_Your goal_
Translate this sentence from the account of the Alpha landings into French: "A few small streams traversed the area but provided no impediment to the advance of the infantry."

_Document_
Scene at the Navy beachmaster command post of Alpha landing sector’s Red beach near Cavalaire, France, 18 August 1944. Note CPO emblem on helmet in the center, and visual signal lamps

Units were able to rehearse assault landings on a division scale, including naval and air support. Efforts were made to simulate the exact conditions for the upcoming invasion. Obstacles were constructed resembling as much as possible those that could be expected on the beaches of southern France. The live firing of ammunition made battle conditions more dramatic and instructive. Detailed planning and executions were handled as if it were D-Day. Although training time was limited for the US 7-A’s invasion of southern France, it was realistic and effective. A key element of the training was the previous experience of the units involved. Their removal from combat and placement back into combat within a very short time was remarkable. On August 8, the US 7-A returned from final rehearsals and began loading out. In less than a week, the units were involved in the operation for which they had been practicing. On the western flank of the main assault area, the 3-ID (Alpha Force) was to land the 7-IR on Alpha Red Beach (Beach 259 – Bay of Cavalaire) and the 15-IR on Alpha Yellow Beach (Beach 261 – on the Bay of Pampelonne) in order to overcome enemy resistance and to capture the towns of Cavalaire and Saint-Tropez. The 70-IR was division reserve, and to be landed at Alpha Red.

Having cleared the peninsula, the division would link up with the 45-ID to clear Beach 262, and from there advance to the west and southwest to join with the French Commandos (Romeo Force) and establish the Blue line on the west flank. Alpha Red beach was backed by a narrow belt of tree-covered dunes behind which ran a highway and a narrow-gauge railroad. To the southwest were wooded slopes and the town of Cavalaire-Sur-Mer. A few small streams traversed the area but provided no impediment to the advance of the infantry. The defenses here were considered moderate with 3 or 4 casemates, a dozen pillboxes, and approximately 17 machine guns. Eight light AAA guns were located on the high ground beyond the beaches, and on the far western edge of the beach, four fixed medium caliber guns were emplaced. Concrete pyramids out to 60 M from the beach had been constructed, and these were covered by artillery and machine-gun fire. Approximately 800 Meters of barbed wire ran along the width of Beach 259, and the area was thoroughly mined. Intelligence reports indicated up to 250 German troops, manned these defenses. Alpha Yellow Beach stretched 4500 Meters and consisted of soft sand and wooded slopes. Defenses, here again, were moderate, with a single row of piles about 45 Meters offshore. Pillboxes, wire, and minefields along the beach. Intelligence estimated about 400 men defending this area.

_Excerpted records_

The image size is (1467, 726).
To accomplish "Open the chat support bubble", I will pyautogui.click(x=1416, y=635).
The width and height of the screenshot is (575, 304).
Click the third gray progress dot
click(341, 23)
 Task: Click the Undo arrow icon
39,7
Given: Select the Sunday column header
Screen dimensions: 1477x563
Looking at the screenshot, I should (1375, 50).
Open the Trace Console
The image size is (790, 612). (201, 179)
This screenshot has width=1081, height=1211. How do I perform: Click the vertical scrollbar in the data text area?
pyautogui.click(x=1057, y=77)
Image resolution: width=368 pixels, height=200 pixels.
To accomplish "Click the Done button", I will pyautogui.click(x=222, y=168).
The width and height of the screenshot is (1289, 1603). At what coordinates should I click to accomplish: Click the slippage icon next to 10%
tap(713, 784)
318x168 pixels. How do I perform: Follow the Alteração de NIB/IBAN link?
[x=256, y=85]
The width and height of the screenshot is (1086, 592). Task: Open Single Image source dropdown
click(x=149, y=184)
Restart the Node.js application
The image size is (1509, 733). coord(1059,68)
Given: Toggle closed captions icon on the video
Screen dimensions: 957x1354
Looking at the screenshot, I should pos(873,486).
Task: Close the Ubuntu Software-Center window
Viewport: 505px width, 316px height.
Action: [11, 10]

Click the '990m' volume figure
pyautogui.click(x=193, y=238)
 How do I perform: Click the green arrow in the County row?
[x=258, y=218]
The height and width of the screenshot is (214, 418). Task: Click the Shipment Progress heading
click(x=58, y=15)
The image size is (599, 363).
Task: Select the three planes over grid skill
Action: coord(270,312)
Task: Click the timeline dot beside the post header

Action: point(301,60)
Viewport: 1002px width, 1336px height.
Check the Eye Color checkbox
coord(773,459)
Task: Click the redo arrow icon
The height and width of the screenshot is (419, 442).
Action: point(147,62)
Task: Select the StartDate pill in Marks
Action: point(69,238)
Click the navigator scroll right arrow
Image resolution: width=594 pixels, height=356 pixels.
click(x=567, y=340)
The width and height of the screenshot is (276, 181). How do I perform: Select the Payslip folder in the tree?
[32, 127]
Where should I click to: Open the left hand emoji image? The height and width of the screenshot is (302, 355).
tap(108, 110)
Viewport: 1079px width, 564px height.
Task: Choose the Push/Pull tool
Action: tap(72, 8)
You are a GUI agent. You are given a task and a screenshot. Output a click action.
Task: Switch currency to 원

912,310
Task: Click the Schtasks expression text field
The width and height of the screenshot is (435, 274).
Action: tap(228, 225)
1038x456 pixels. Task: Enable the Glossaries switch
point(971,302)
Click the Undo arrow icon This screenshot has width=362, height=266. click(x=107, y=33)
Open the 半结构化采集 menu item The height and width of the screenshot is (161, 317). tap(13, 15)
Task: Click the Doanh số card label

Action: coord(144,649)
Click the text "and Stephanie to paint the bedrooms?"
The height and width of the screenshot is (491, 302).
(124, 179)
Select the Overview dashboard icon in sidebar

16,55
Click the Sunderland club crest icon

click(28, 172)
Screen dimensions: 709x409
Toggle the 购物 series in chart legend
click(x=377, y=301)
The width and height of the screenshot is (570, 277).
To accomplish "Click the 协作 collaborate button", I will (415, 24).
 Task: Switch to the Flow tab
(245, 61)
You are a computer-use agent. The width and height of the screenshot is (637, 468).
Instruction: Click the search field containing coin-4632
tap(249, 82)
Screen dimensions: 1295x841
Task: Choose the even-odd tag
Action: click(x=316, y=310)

_Completed exercise_
Quelques petits cours d'eau traversaient la zone, mais ils ne faisaient nullement obstacle à la progression de l'infanterie.